On cross-examination, the officer testified:

"Q. At the conclusion of your conversation with this *296 anonymous telephone caller, did you apply to any judge or magistrate for a warrant of arrest for Mr. Mosley?

"A. No, sir.

"Q. For what offense specifically did you arrest Mr. Mosley at 1:05 p.m. or thereabouts on April 8th of 1971?

"A. For investigation of the robbery armed of the Blue Goose Bar and the White Tower Restaurant on Mack.

"Q. Was the White Tower Restaurant mentioned to you during your telephone conversation with this anonymous caller?

"A. Yes.

"Q. And the Blue Goose Bar also?

"A. Yes.

"Q. Would it be fair to say, Sergeant Cowie, that you arrested Mr. Mosley on April 8th of 1971, solely and exclusively on the information that you received from this anonymous telephone caller?

"A. Yes."

The hearing on defendant's motion continued the next day. The arresting officer then produced "pattern sheets"[1] to show that more than the anonymous phone call prompted defendant's arrest. The officer testified on direct examination that he had consulted descriptions from pattern sheets on recent lower east side robberies before he arrested defendant and that defendant matched several descriptions. The officer stated that defendant matched the description of the person involved in the March 25, 1971, robbery at the Night Party Store. The pattern sheet gave this description of the robber: 20s, 5-9, 130, afro, pencil mustache, medium complexion. The officer also stated that defendant matched the pattern sheet descriptions *297 of two of the three men in the March 19, 1971, robbery at the Kercheval Market. One man was described as 20, 5-11, 160, dark complected, short hair. The other was described as 20, 5-6, 130, dark complected, trim mustache.

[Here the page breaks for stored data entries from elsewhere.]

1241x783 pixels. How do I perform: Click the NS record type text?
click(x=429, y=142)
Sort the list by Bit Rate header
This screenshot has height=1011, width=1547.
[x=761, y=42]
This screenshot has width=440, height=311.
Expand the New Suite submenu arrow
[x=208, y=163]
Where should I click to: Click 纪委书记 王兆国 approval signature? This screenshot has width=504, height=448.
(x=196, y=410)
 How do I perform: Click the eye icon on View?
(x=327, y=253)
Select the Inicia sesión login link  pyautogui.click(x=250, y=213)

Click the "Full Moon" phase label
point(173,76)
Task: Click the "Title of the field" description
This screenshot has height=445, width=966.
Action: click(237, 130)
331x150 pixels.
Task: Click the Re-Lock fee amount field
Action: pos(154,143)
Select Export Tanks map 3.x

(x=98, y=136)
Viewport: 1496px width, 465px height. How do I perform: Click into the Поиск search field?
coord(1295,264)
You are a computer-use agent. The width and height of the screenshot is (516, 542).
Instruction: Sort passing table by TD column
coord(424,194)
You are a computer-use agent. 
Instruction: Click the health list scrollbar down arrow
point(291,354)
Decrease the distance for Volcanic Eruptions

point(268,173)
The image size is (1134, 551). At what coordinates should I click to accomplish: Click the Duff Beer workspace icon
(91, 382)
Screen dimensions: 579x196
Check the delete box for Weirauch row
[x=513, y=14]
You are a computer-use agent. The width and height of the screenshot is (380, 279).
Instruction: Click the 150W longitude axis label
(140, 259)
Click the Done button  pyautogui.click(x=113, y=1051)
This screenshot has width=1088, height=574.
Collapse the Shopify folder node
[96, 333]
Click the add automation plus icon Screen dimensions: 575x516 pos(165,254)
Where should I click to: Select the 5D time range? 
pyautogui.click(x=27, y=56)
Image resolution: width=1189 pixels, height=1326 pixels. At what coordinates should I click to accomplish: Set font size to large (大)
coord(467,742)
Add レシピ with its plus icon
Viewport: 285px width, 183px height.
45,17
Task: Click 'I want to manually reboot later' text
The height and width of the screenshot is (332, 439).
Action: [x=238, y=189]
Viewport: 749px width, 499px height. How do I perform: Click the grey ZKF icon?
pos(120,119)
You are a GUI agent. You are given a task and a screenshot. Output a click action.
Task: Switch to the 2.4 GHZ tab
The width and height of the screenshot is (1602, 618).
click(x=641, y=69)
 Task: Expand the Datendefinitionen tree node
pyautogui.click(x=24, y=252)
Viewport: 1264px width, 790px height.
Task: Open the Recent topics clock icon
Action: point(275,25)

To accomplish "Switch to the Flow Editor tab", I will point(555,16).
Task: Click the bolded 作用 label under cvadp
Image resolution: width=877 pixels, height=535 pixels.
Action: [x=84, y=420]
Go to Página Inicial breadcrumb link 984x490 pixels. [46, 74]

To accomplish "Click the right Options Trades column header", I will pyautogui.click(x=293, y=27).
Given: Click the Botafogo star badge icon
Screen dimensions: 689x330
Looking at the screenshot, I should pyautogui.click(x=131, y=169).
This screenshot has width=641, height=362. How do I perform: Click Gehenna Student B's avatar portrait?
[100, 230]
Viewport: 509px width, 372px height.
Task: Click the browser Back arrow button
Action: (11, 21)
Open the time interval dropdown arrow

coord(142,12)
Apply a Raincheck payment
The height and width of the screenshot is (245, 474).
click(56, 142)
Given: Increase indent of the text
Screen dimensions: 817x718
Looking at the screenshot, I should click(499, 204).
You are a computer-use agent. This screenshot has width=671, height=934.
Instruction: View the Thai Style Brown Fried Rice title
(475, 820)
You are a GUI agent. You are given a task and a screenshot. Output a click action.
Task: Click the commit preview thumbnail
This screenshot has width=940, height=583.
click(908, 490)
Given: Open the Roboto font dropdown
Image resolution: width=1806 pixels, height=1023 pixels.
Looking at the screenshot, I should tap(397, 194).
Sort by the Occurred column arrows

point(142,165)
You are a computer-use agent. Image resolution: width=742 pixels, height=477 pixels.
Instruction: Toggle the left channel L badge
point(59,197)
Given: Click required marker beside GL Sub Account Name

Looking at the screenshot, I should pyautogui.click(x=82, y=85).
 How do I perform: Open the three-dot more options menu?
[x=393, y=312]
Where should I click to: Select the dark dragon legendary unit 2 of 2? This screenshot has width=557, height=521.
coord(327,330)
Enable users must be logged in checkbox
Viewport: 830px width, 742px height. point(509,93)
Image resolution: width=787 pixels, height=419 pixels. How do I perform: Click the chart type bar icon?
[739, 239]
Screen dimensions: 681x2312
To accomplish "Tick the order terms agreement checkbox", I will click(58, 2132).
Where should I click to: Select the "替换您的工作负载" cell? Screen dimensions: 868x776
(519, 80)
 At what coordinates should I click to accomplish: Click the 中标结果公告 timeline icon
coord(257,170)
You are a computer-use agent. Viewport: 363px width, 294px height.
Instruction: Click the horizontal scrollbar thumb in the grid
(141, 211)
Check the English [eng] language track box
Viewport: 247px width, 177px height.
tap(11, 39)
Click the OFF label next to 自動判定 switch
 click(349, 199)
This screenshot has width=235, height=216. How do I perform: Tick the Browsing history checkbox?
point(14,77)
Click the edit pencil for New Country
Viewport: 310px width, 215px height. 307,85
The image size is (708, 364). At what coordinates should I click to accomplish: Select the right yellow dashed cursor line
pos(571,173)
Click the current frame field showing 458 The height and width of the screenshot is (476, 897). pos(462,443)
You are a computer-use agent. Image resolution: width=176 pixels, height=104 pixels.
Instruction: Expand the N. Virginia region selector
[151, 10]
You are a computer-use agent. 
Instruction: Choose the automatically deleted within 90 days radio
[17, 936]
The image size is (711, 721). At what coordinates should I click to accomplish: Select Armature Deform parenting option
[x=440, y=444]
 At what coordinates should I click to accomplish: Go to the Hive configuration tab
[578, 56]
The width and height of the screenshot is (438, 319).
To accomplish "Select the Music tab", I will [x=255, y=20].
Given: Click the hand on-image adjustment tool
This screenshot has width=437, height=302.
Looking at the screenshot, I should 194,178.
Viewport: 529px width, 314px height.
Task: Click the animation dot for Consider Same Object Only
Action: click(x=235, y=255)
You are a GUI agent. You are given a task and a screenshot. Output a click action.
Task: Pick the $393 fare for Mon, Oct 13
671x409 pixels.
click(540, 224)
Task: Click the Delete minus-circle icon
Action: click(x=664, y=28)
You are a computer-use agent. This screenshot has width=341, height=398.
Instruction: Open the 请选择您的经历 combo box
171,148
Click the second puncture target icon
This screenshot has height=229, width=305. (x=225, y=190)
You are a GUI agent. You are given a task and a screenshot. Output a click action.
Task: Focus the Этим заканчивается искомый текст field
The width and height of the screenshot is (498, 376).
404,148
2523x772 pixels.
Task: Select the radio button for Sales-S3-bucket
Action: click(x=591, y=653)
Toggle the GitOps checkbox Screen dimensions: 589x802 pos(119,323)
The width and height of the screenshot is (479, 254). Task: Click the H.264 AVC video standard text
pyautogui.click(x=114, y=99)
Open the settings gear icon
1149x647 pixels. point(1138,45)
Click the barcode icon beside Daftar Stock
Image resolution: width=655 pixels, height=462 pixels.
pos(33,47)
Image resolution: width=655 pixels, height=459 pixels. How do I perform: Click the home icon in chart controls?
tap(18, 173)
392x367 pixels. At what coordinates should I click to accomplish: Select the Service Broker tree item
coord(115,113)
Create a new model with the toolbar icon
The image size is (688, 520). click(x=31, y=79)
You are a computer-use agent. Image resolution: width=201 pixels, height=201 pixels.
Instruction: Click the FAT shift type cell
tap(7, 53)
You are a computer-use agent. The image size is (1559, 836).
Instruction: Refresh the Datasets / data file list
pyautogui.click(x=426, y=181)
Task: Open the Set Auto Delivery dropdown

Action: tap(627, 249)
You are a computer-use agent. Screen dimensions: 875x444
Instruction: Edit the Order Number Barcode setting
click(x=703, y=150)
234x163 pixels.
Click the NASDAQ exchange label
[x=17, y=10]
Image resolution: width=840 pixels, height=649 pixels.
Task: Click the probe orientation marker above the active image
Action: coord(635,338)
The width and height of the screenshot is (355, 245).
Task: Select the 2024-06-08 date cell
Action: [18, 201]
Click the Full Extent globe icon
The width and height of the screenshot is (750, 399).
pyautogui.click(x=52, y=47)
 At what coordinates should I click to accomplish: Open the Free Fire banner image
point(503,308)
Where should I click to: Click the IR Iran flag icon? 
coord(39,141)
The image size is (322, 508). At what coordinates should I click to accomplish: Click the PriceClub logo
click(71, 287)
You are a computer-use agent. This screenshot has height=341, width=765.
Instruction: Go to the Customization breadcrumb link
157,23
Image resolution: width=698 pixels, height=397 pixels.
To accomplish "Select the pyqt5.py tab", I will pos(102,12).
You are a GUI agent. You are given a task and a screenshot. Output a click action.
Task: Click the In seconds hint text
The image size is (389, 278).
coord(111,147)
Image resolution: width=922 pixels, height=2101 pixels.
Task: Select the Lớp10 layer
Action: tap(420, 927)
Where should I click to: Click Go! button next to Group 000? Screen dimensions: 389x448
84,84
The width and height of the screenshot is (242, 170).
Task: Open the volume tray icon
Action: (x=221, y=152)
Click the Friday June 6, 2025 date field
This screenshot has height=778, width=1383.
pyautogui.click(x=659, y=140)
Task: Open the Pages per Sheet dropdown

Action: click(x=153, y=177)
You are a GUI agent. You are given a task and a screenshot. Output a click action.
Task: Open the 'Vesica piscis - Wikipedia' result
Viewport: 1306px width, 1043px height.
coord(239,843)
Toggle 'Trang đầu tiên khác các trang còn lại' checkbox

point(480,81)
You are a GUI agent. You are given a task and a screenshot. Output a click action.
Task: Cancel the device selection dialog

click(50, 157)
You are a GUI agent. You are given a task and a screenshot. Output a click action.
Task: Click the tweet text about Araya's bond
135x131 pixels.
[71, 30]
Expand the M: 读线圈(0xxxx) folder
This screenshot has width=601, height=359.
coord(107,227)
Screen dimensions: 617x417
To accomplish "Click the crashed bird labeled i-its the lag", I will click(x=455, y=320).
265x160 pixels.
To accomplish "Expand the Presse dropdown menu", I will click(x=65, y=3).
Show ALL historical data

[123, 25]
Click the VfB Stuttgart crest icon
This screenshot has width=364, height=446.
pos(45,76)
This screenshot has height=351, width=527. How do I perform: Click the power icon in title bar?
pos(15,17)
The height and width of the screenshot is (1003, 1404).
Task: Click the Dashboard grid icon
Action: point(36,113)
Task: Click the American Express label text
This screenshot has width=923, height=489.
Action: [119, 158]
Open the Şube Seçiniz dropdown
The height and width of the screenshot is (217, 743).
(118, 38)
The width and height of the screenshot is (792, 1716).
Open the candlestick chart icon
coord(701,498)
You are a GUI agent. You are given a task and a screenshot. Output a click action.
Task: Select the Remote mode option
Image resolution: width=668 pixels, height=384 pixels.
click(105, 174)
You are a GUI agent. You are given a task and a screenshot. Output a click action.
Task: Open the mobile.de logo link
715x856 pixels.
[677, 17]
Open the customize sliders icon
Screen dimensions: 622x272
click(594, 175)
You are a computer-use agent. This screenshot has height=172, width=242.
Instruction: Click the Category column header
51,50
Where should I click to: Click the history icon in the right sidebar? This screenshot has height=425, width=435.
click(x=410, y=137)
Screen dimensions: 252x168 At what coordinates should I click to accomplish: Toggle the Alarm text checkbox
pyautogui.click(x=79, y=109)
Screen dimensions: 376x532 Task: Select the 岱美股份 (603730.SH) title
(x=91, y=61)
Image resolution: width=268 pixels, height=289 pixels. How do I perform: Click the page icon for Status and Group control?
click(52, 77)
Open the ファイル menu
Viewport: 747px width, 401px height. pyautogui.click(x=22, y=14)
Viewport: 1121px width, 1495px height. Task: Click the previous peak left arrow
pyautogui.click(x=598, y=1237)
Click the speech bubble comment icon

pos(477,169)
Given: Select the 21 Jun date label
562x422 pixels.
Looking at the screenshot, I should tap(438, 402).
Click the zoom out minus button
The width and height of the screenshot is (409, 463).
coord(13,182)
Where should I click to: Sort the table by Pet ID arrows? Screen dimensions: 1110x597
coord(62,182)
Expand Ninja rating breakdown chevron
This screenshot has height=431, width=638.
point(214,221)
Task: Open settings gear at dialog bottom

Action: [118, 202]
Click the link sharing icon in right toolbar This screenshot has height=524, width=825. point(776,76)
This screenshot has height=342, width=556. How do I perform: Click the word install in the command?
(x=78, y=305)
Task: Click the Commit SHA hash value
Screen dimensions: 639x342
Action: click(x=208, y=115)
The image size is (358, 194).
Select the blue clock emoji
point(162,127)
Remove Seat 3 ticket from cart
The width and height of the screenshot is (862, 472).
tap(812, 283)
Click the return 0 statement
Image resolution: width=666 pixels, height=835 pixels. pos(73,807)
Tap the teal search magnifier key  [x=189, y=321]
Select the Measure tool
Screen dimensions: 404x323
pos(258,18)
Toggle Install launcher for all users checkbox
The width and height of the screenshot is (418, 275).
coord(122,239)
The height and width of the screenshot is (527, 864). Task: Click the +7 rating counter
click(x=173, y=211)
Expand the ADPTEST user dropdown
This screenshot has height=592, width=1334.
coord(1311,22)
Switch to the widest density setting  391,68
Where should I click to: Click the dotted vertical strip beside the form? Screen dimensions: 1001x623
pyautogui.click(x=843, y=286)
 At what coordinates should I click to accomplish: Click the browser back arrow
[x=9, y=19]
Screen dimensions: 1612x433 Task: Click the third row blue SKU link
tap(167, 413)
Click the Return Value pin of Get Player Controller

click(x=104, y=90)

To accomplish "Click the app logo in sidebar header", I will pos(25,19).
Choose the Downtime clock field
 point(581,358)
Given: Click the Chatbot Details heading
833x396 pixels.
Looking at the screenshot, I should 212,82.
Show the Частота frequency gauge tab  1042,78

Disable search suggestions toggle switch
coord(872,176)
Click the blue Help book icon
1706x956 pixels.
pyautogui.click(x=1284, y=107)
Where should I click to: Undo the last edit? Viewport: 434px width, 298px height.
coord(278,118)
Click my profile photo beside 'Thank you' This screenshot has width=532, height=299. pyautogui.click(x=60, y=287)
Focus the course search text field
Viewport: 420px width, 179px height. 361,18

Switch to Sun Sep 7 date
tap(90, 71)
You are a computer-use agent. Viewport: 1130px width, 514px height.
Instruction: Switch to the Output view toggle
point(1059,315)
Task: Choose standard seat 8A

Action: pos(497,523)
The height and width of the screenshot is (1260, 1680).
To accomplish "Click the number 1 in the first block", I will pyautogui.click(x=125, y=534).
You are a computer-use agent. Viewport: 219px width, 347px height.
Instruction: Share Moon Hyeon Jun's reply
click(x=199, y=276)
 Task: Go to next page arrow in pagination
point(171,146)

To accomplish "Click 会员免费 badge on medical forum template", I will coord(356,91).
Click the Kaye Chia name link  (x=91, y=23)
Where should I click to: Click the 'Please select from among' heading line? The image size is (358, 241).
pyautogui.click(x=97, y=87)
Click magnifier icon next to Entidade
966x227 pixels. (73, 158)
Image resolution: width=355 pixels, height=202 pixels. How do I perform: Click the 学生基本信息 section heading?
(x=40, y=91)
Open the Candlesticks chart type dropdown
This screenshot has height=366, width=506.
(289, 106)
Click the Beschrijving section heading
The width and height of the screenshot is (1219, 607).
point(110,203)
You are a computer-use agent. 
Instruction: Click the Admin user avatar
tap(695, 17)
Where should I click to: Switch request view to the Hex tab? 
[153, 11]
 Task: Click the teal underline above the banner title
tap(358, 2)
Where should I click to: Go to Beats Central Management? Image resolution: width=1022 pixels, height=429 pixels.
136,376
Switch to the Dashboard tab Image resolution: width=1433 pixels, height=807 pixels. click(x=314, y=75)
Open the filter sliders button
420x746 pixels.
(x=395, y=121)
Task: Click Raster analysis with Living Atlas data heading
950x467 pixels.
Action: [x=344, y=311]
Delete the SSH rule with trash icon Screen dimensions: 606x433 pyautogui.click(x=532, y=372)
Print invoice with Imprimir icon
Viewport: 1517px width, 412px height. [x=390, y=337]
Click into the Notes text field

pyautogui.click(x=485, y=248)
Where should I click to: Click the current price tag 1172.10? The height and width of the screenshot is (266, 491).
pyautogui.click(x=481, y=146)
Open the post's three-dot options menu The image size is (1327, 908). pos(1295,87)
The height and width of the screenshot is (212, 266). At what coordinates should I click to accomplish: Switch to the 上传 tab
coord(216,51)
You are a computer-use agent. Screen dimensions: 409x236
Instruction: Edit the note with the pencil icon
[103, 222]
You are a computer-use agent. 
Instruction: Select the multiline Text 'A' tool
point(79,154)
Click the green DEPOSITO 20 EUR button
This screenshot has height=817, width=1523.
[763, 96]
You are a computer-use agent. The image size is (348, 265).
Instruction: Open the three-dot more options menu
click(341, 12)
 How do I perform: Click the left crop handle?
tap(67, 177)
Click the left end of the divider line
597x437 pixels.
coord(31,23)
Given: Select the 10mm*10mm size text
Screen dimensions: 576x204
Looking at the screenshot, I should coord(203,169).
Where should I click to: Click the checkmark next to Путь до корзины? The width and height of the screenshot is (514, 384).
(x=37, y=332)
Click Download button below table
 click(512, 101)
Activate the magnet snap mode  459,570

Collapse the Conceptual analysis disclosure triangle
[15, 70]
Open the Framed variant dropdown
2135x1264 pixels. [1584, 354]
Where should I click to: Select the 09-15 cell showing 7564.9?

The officer had testified the day before that he had arrested defendant for investigation of robberies at the Blue Goose Bar and at the White Tower Restaurant. He did not attempt on direct examination to match defendant with the pattern sheet descriptions of the persons involved in those incidents. On cross-examination, the officer stated that defendant could have fit the description given for the number 1 man at the White Tower robbery. That man was described as 20, 5-8, 150, light complected, medium afro.

The four pattern sheet descriptions that the officer stated he relied on were, in part, inconsistent. The Kercheval Market robbers were described as dark complected, the Night Party Store robber as medium complected and the White Tower Restaurant robber as light complected. Two robbers were described as having afros, one as having short hair. Two were described as having mustaches, while two were not. Where the descriptions were not obviously inconsistent, they were not very helpful. There are thousands of young black males of medium height and medium weight in Detroit.

Under these circumstances, I cannot find a valid warrantless arrest of defendant. An anonymous tip, which did not verify itself, cf. Draper v United States, 358 U.S. 307; 79 S. Ct. 329; 3 L. Ed. 2d 327 (1959), even if combined with several general descriptions that could fit thousands of people in the area, does not provide the basis for a reasonable belief that defendant had committed the robberies *298 under investigation. Spinelli v United States, 393 U.S. 410; 89 S. Ct. 584; 21 L. Ed. 2d 637 (1969), People v Walker, 64 Mich. App. 138; 235 NW2d 85 (1975). Under Wong Sun v United States, 371 U.S. 471; 83 S. Ct. 407; 9 L. Ed. 2d 441 (1963), and Brown v Illinois, 422 U.S. 590; 95 S. Ct. 2254; 45 L. Ed. 2d 416 (1975), admission of defendant's confession was error.

NOTES

[1] Pattern sheets are synopses of recent crimes drawn from the accounts given by victims and witnesses and circulated internally by the police department.